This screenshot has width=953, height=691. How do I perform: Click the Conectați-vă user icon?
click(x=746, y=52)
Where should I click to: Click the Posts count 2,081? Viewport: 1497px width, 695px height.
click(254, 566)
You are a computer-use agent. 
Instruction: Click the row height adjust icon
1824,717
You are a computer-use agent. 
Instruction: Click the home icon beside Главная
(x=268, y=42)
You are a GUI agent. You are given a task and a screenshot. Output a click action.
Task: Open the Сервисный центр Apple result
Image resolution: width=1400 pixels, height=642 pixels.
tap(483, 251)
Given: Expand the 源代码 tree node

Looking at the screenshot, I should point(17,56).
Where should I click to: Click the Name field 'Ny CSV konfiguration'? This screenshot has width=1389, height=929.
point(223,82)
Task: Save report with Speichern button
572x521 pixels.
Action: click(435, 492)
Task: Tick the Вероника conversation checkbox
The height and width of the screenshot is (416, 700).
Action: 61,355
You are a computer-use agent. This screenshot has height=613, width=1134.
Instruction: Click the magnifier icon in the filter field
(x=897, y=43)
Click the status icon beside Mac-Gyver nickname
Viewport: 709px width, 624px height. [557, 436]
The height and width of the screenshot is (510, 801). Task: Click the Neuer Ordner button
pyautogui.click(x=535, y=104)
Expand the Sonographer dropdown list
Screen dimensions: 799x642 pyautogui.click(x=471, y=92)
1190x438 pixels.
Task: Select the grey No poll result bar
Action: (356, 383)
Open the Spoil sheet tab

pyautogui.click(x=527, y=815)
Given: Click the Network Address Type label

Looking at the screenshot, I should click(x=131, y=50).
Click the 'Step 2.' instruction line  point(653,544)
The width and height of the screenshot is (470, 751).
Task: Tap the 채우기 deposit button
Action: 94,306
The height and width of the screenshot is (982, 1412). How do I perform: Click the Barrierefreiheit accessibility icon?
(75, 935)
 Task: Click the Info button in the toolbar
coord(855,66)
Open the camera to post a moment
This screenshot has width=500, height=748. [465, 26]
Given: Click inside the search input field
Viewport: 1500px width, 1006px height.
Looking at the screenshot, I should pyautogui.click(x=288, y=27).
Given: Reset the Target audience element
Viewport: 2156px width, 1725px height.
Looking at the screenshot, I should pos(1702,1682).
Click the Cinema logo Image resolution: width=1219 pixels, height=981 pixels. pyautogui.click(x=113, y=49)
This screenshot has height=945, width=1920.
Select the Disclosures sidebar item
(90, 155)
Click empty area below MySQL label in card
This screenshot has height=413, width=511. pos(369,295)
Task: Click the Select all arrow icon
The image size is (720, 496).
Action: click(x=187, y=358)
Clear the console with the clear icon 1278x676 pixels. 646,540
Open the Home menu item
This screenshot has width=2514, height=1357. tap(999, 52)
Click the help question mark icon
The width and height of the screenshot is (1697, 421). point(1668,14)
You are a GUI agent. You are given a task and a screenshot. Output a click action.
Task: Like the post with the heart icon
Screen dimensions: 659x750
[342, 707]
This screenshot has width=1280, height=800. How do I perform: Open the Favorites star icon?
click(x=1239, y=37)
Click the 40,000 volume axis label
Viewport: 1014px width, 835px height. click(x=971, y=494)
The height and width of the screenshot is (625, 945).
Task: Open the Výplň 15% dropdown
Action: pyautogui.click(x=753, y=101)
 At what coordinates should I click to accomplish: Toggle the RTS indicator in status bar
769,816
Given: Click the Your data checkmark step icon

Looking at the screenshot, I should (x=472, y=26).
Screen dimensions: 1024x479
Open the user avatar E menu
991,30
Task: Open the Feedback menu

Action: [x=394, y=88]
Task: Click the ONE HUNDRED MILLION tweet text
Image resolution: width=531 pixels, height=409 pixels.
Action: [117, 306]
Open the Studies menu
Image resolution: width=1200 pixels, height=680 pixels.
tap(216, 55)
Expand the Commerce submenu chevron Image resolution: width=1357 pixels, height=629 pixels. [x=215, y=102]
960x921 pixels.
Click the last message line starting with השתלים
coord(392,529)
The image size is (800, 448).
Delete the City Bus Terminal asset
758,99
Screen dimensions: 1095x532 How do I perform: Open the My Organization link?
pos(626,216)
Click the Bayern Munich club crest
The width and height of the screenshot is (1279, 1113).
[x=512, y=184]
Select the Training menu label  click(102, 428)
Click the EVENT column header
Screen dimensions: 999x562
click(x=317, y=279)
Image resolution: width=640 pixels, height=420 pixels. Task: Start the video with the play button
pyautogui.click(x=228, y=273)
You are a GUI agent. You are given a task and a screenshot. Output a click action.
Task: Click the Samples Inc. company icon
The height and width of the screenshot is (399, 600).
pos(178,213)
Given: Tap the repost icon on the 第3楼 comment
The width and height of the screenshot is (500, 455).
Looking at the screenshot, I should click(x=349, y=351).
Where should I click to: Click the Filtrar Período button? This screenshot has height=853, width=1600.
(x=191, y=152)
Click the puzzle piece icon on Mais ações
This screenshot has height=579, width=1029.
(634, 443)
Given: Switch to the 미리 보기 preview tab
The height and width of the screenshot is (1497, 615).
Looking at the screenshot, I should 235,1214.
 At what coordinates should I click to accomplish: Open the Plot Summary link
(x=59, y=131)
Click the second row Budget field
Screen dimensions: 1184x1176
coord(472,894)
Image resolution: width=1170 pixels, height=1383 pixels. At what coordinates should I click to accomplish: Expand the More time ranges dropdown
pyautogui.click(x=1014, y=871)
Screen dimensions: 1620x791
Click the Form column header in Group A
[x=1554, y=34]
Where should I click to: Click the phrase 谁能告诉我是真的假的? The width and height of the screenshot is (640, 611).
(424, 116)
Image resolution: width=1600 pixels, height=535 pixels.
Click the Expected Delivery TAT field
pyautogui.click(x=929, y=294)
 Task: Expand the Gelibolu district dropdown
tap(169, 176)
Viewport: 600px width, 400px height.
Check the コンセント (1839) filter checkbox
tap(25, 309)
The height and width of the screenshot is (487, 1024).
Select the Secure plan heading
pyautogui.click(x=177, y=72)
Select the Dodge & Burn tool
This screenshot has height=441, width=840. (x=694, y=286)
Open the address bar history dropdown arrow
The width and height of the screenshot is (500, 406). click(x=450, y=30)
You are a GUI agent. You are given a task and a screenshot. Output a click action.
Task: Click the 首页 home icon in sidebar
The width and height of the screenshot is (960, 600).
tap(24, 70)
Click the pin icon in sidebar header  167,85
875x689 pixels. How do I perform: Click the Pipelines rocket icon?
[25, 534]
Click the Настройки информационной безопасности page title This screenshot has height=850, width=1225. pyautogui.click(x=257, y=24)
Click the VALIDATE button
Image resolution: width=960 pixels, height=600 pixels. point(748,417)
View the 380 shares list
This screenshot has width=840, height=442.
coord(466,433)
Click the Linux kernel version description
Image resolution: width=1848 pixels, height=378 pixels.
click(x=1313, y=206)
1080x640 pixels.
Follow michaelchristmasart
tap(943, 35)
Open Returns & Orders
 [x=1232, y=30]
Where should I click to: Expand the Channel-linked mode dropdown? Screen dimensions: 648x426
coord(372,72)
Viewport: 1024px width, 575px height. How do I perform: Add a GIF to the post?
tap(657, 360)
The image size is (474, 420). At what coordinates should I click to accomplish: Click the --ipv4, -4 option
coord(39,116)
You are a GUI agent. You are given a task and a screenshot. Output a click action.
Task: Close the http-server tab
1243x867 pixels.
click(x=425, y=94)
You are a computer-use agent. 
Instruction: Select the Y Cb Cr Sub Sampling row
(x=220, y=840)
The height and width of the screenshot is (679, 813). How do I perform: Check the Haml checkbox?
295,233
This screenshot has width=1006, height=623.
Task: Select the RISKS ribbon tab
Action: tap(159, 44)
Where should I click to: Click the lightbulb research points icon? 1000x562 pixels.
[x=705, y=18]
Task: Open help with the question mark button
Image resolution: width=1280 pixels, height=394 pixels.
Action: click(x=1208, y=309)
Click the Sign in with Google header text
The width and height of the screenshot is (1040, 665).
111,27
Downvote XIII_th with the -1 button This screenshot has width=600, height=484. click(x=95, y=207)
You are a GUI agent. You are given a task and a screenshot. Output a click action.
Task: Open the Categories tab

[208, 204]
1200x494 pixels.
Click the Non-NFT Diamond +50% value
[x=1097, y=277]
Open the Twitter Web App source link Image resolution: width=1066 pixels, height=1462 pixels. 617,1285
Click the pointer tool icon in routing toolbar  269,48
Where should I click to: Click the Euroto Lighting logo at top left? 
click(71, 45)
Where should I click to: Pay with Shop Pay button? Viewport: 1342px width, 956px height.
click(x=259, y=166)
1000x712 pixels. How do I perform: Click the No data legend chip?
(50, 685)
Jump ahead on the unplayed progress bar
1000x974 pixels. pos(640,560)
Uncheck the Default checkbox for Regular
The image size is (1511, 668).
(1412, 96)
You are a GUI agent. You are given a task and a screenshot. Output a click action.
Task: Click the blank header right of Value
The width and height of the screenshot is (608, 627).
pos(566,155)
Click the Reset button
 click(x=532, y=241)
= = = =
> **Required action**
Repeat word for word the lines above that run from the line containing "Task: Expand the Gelibolu district dropdown" through the line containing "1080x640 pixels.", both ends included, and nothing else.

> **Result for this task**
 Task: Expand the Gelibolu district dropdown
tap(169, 176)
Viewport: 600px width, 400px height.
Check the コンセント (1839) filter checkbox
tap(25, 309)
The height and width of the screenshot is (487, 1024).
Select the Secure plan heading
pyautogui.click(x=177, y=72)
Select the Dodge & Burn tool
This screenshot has height=441, width=840. (x=694, y=286)
Open the address bar history dropdown arrow
The width and height of the screenshot is (500, 406). click(x=450, y=30)
You are a GUI agent. You are given a task and a screenshot. Output a click action.
Task: Click the 首页 home icon in sidebar
The width and height of the screenshot is (960, 600).
tap(24, 70)
Click the pin icon in sidebar header  167,85
875x689 pixels. How do I perform: Click the Pipelines rocket icon?
[25, 534]
Click the Настройки информационной безопасности page title This screenshot has height=850, width=1225. pyautogui.click(x=257, y=24)
Click the VALIDATE button
Image resolution: width=960 pixels, height=600 pixels. point(748,417)
View the 380 shares list
This screenshot has width=840, height=442.
coord(466,433)
Click the Linux kernel version description
Image resolution: width=1848 pixels, height=378 pixels.
click(x=1313, y=206)
1080x640 pixels.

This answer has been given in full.